The h in eigh stands for "Hermitian", which are matrices $A$ that satisfy $A = \overline{A^T}$, the transpose of the matrix containing the complex conjugates of $A$. Since we're dealing with real matrices, this is just going to be a symmetric matrix.

It is important to note that NumPy will not stop you from using eigh on non-symmetric matrices and that the result will be incorrect.

Next, here's a definition that seems like it comes out of nowhere but will be quite useful.

A symmetric real matrix $M$ is said to be positive semidefinite if for all vectors $\mathbf v$, $\mathbf v^T M \mathbf v \geq 0$. (The matrix $M$ is positive definite if $\mathbf v^T M \mathbf v \gt 0$.)

SUPPLIED MATERIAL:

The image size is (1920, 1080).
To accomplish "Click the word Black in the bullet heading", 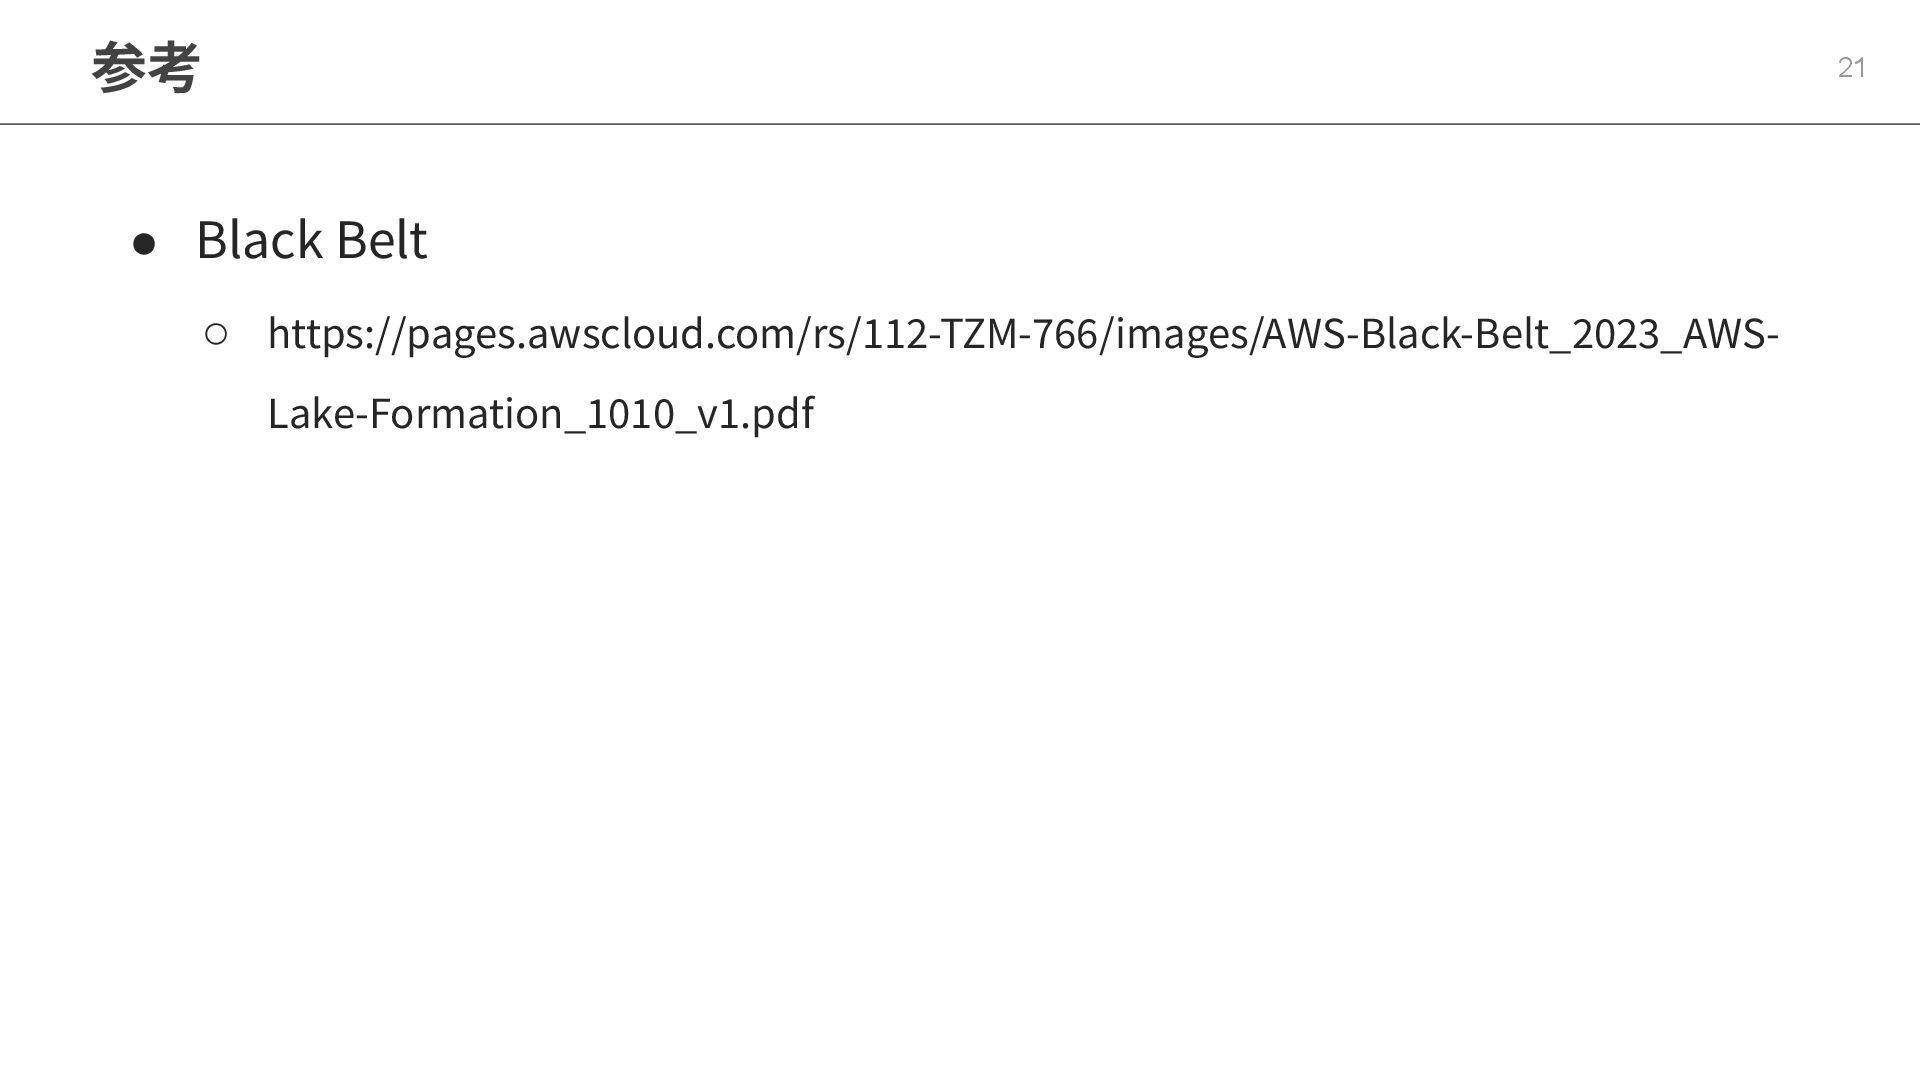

TASK REQUIREMENTS:
List every term that the passage on eigh gives an explicit definition for.

RESULT BELOW:
Hermitian, positive semidefinite, positive definite